A few days ago, I posted on Jane Hart's latest list of 100 Tools for Professional Development, picking up on Jane's point that it seems that there's a tool divide between workplace learning professionals and educators. According to Jane's survey, while corporate e-learning staff may use social media for personal learning, when it comes to designing learning for their organizations, they're primarily using authoring and presentation tools--more "Learning 1.0" types of approaches. I made a few suggestions about why I thought this might be the case and wanted to add a few more thoughts that I picked up through comments and some blog posts elsewhere.
Learning as Transaction
Art Gelwicks brings up an interesting point that learning in many organizations
is about ticking off the boxes--"you've passed Module X, which will now
be recorded in your file." He says:
". . . most corporate educational approaches are targeted to a deliver and
account mindset where the content is made available, completion is
mandated, and success is noted for future review of the student
(employee). There’s no easy cost justification to the back and forth of
web 2.0 tech for businesses to rationalize their use beyond PowerPoint
Learning in this kind of environment is less a social process and more transactional. Technology is seen as a tool to make it easier and more efficient to deliver and track learning units, while social media tools might actually detract from an organization's ability to keep track of what's been "learned." If your approach to learning is in fact more transactional, where the goal is to basically to transmit information and manage who has completed various modules, then authoring and presentation tools would more naturally be the elearning tools of choice.
I'm not suggesting that this is because elearning professionals WANT to have a transactional approach. I suspect that usually its management pushing this idea, in part because it seems so cut and dried. Real learning is messy, which isn't always attractive to a lot of people.

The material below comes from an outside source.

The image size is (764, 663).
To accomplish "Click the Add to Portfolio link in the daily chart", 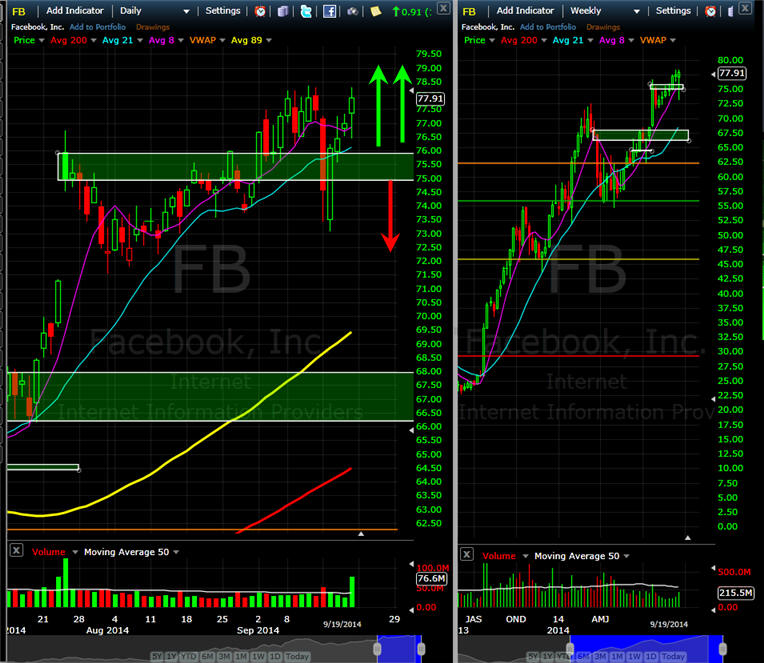I will click(x=97, y=27).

The Tools are TOO Inexpensive
Over at WikiPatterns, Stewart Mader suggests another reason why social media for learning might be resisted in many organizations:
Sandy Kemsley’s fourth challenge to social media/enterprise 2.0 in organizations:
The fact that these technologies are inexpensive (or
even free) and quick to implement causes them to be discounted by
executives who are used to spending millions on information management
This sounds so counterintuitive, but it’s a by-product of software
vendors creating a skewed system where their high prices force
potential customers to spend a great deal of resources (people, time,
and money) deciding to use a tool. When they finally decide whether to
go ahead with the tool they have no choice but to do it to justify the
expense of deciding to do it!
In many organizations, not only has a lot been invested in making the decisions, when it comes to learning, much has also been invested in setting up and training staff in the use of various authoring tools and systems, particularly at those organizations where LMS systems are in place.
I suspect that what is also at work here is our own human belief that if it's free, it can't be valuable. Many (most?) of us have not yet adapted to a world where you don't have always to pay an arm and a leg for value. Social media in some sense seems "too good to be true," since we tend to think that higher price means higher value, even if that's not the case.
Loss of Control and Power
Stewart's post led me over to Sandy Kemsley's post on social media adoption in the enterprise, where I found another issue that may interfere with using social media for learning in organizations:
Resistance to adoption isn’t correlated with age, it’s correlated with
position in the company: higher-level people are more resistant to
bringing in Enterprise 2.0 technologies because it represents a
democratization of content and a relative loss of power at their level.
In comments on my original post, Bud Deihl echoed this idea:
Two of my friends in the corporate world have emphasized how
communication and training is really controlled. Their materials must
be approved and in many cases very tightly controlled through password
protection, so other companies cannot see their information.
Regardless of the reasons for control (as a form of power, as Sandy suggests, or for competitive advantage, as Bud indicates), the key issue here is that use of social media for learning does mean giving up a level of control. You have less control over content, less control over how it's used and less control over how people interact with it. If control is a major aim, then social media tools are clearly not going to be attractive.
I question, though, the kind of learning that takes place in a tightly controlled environment. If learning is measured by how well you perform on a test, then control may have less impact. But if learning is, in the end, about changing workplace behavior (which I think it is), then learning in controlled circumstances is inherently problematic because people typically don't WORK in controlled circumstances.
To my mind, one of the major advantages of social media is the fact that it provides a forum for learning that's perfectly suited to a constantly changing world where nothing is really controlled. You are able to build up a network of people with whom you can brainstorm solutions to problems and troubleshoot issues as they arise. You create a platform for learning every day, rather than "learning as event," which keeps your skills sharp and evolving.
I don't think that it's a coincidence that blogs, wikis and the like have developed at this particular point in time. I think that they've evolved because we need these types of tools to manage the complex skills and systems necessary to function in a global economy. Old command and control, behind the firewall approaches create "friction points" that simply don't work in this kind of world. The global economy by its nature is about eliminating those places in the network that create hitches in they system that impede the movement of goods and services to their destinations. I'd argue that eventually, the learning systems we use will have to catch up to this paradigm if organizations are going to survive and thrive in the global network. That's something social media is well-suited to support.
What are your thoughts? Do these points make sense? Where am I off-base?